I can sometimes spot a Chicagoan of a certain age because of their reluctance to sit with their back to the window in a restaurant. This may seem odd, but when you grow up with memories and even newspaper photos of ‘rub-outs’ in restaurants, it never really goes away. The newspapers in Chicago never showed them in my time, but you could see them in New York papers, if you went there.
My last gangster rub-out pic was some time in the 1980s in New York when some mook got plugged in a restaurant, his cigar still in his mouth as he lay dead on the floor, sprawled amidst plates. It horrified my friends but it seemed like all in a day’s work to me, coming from Chicago.
So the 45th president of the United States looks very familiar to me. Donald Trump even wears a kind of gangster overcoat as he strides back and forth across the White House lawn.

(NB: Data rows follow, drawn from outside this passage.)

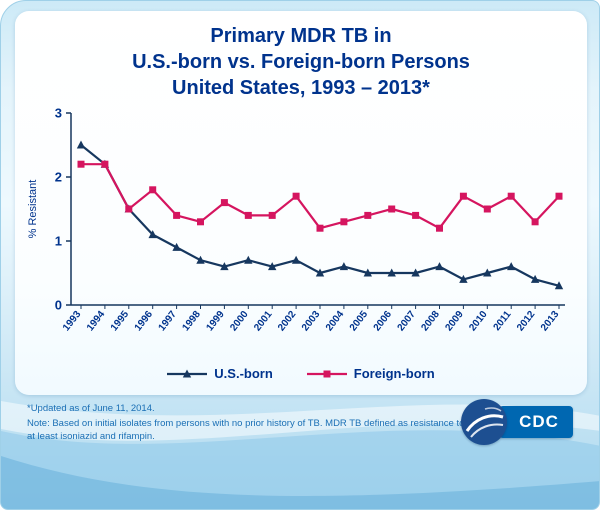 This screenshot has width=600, height=510. I want to click on hhs-logo-icon, so click(484, 422).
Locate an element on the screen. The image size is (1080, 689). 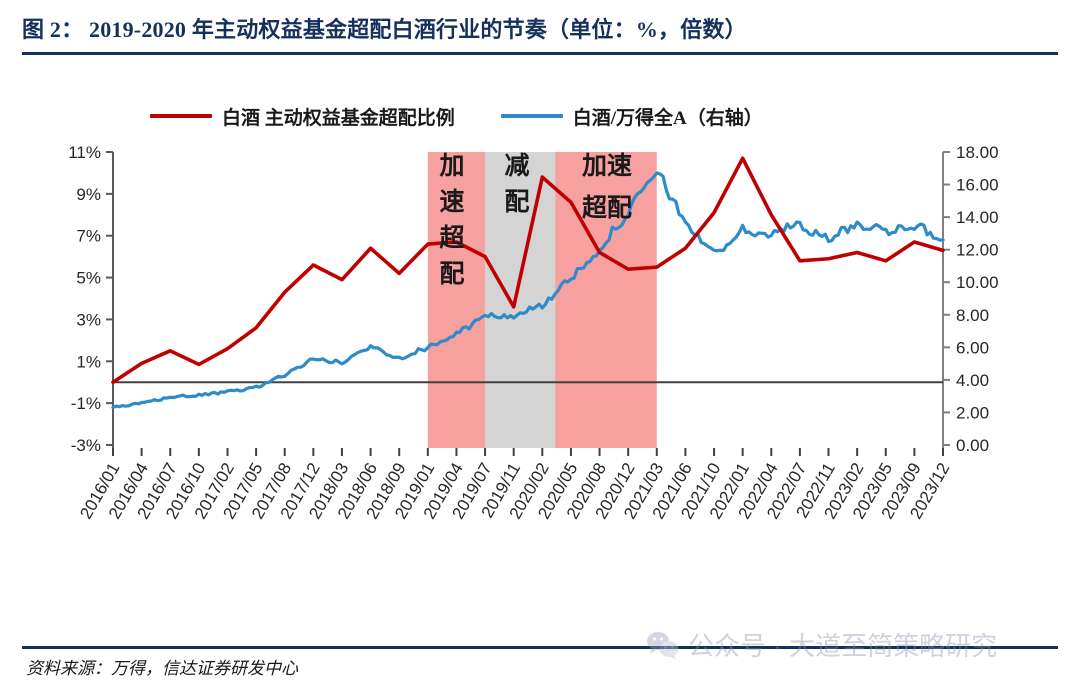
y-left-tick-label: 11% is located at coordinates (84, 152).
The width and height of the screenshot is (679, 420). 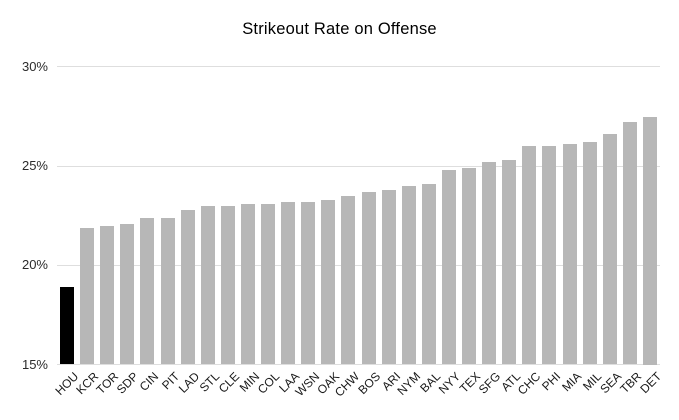 I want to click on bar-SFG, so click(x=490, y=264).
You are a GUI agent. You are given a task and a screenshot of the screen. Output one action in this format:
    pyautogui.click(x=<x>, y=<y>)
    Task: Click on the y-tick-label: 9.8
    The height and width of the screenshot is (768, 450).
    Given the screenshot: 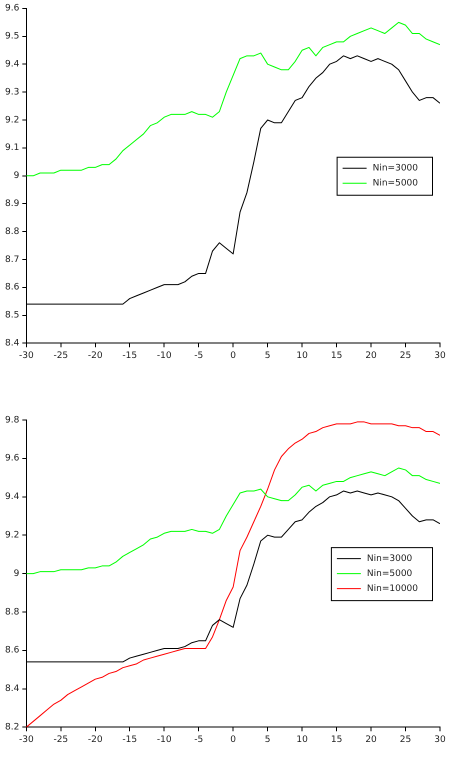 What is the action you would take?
    pyautogui.click(x=12, y=420)
    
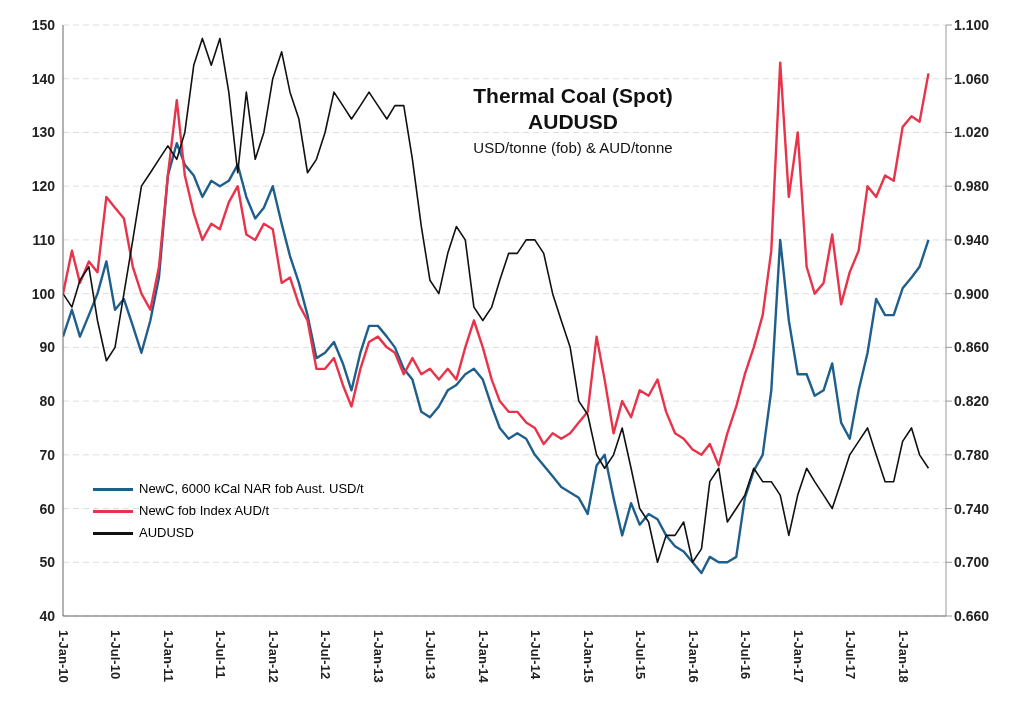  What do you see at coordinates (972, 562) in the screenshot?
I see `y2-tick-label: 0.700` at bounding box center [972, 562].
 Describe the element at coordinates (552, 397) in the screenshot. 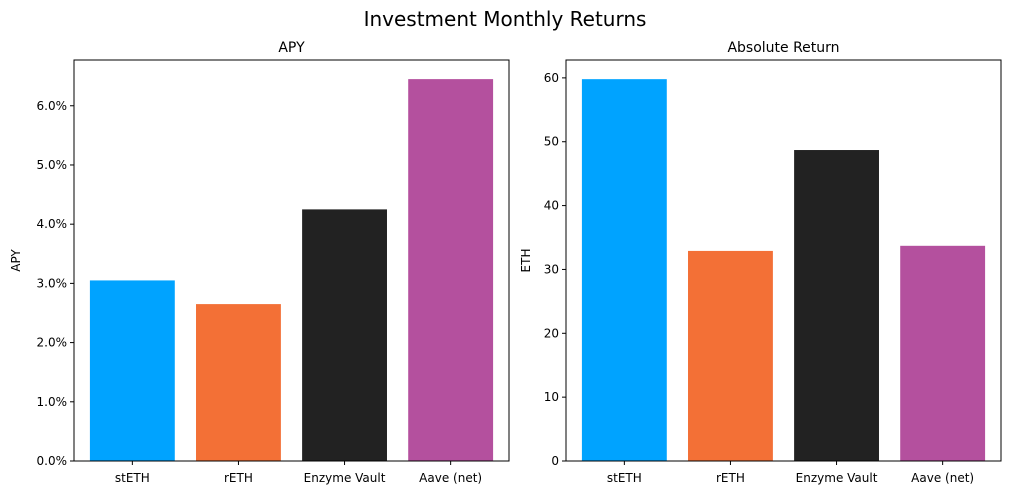

I see `abs-return-y-tick-label: 10` at that location.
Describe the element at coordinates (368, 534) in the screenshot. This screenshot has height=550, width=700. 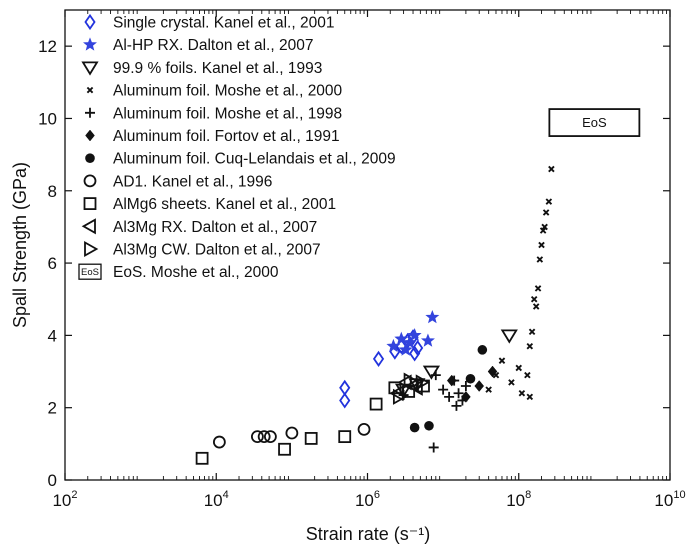
I see `x-axis-title: Strain rate (s⁻¹)` at that location.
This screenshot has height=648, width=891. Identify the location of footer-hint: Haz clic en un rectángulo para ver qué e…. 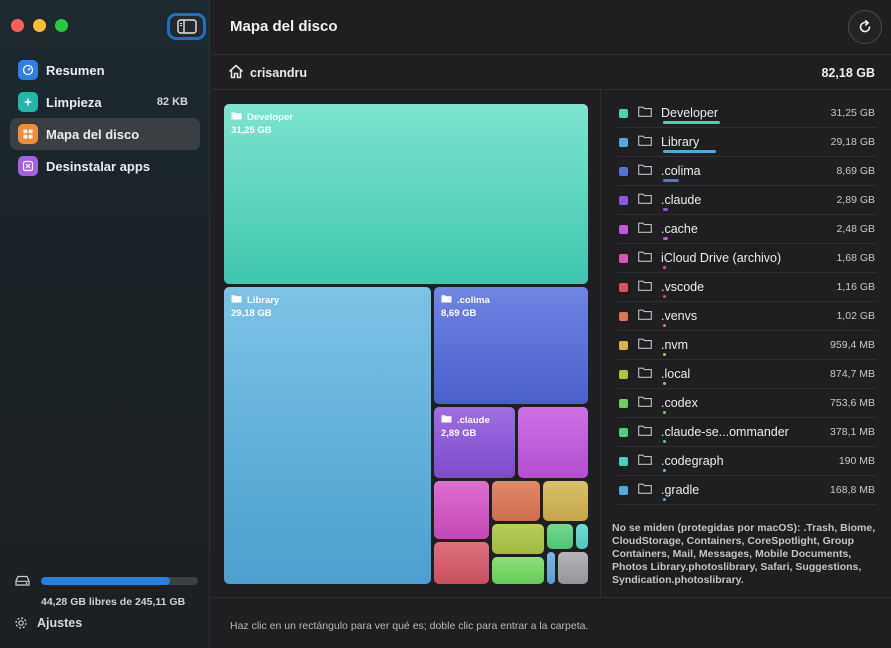
(410, 626).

In lieu of actual press briefings from the press secretary – a government official paid for by the US taxpayer – Trump does what journos call “chopper talk”.
Marine One, his helicopter, is usually in the background as he freelances his replies to yelling reporters on the fringes. It works because Trump is a performer, an actor, a shill and salesman. He looks at the world primarily as a set of ‘marks’: people to be exploited and used.

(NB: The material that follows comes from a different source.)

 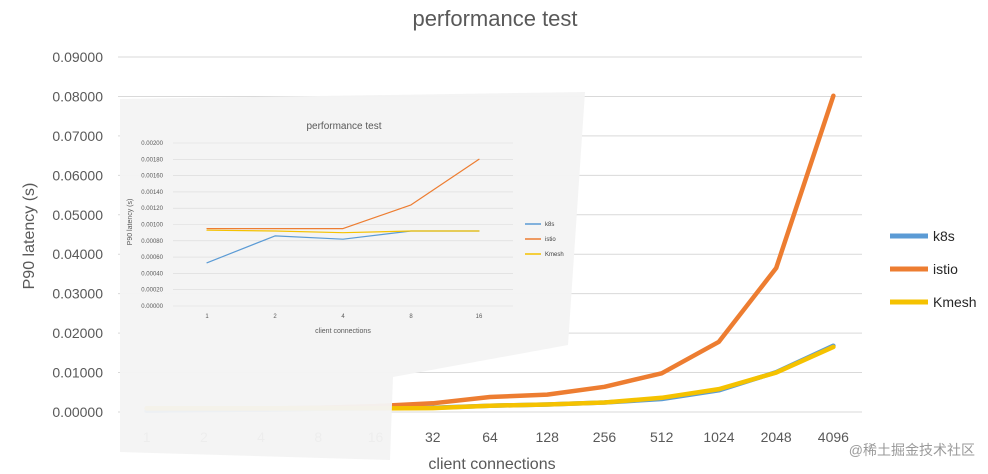 What do you see at coordinates (490, 437) in the screenshot?
I see `x-tick-label: 64` at bounding box center [490, 437].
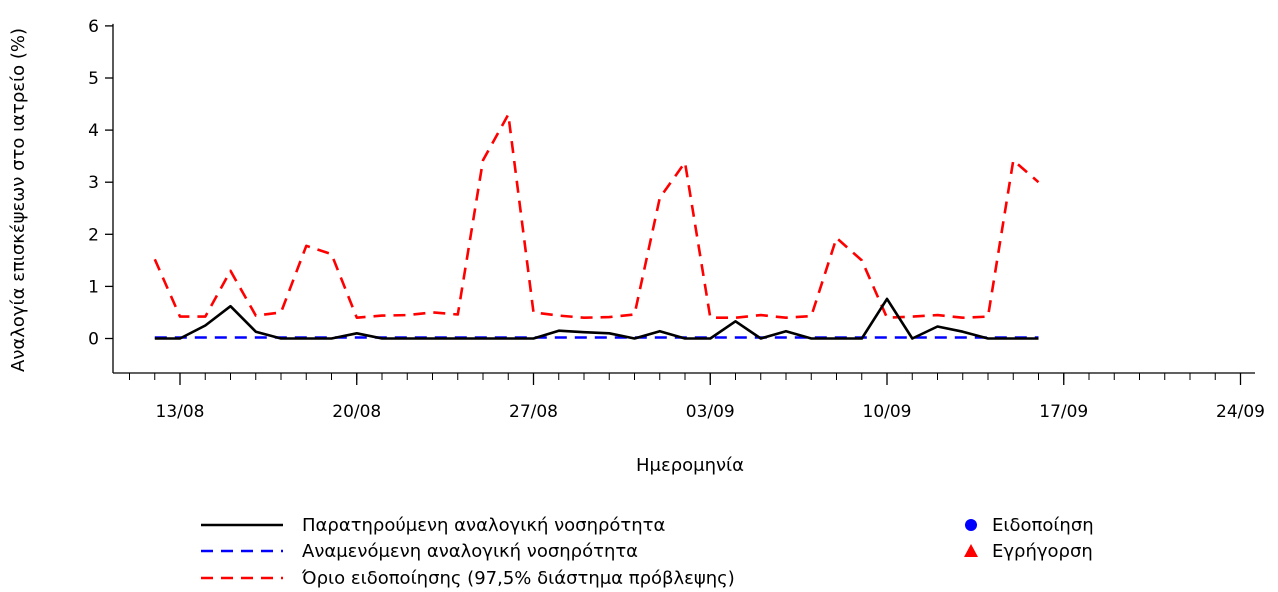 Image resolution: width=1278 pixels, height=592 pixels. What do you see at coordinates (94, 27) in the screenshot?
I see `y-tick-label: 6` at bounding box center [94, 27].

The news that his secretary of state Mike Pompeo, on a recent visit to Ukraine, continued to dangle the prospect of a visit to Washington for the country’s president, Volodymyr Zelensky, without committing to any timescale is just the latest example of Trump’s international manipulation. His Mob stance.
This is all part of the ‘Trump thing’, with its air of unpredictability, of urging the world to wait for ‘coming attractions’, as in the Senate show trial otherwise known as the impeachment process.

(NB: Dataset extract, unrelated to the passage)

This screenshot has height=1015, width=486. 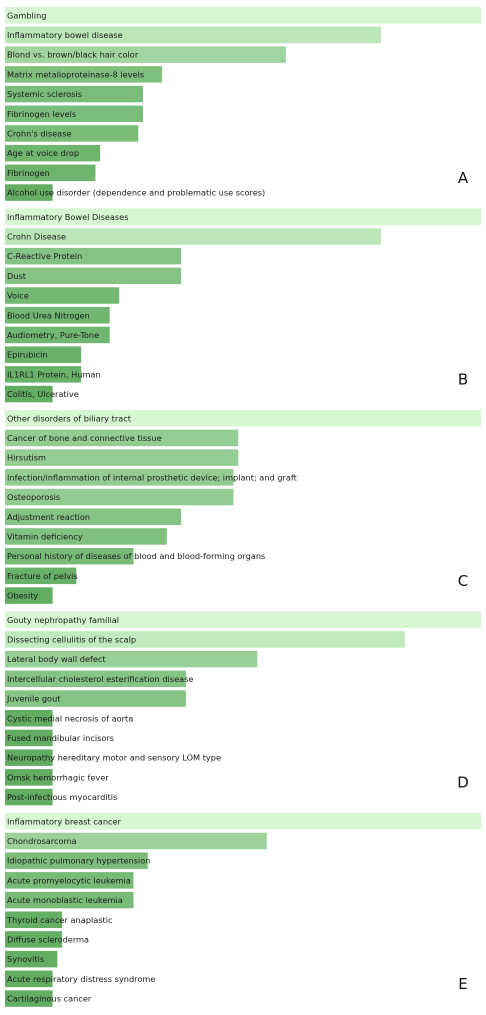 What do you see at coordinates (42, 841) in the screenshot?
I see `bar-label: Chondrosarcoma` at bounding box center [42, 841].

Meanwhile there is the little matter of Britain, bounding optimistically out of the EU and into the future. The Special Relationship, forged during the war because the UK needed it, has been trotted out again.
Pompeo has stated that the UK “will be in front of the line”, yet another broadside against Barack Obama, who lives rent-free inside Trump’s head. Next to Joe Biden.
Now to Huawei. Trump wants to squeeze China, take it away from being almost the world’s top economy. This is no secret and the billions in ‘farmers’ aid’ that he has given his favourite region – the Upper Midwest – attest to the effect of the trade war between the two global superpowers.
Pompeo has urged the UK to reconsider allowing the Chinese tech giant to be a constituent of its 5G system. He said he hoped that the UK had a chance to “relook” at the decision. He stressed that the US needed to be sure that its allies had trusted information.
A threat has been issued – in a tweet from Lindsay Graham, the Republican senator and Trump stooge – that “this decision has the potential to jeopardise US-UK intelligence sharing agreements and could greatly complicate a US-UK free trade agreement”.
Brexit Britain is born with a possible presidential shakedown. The new era begins.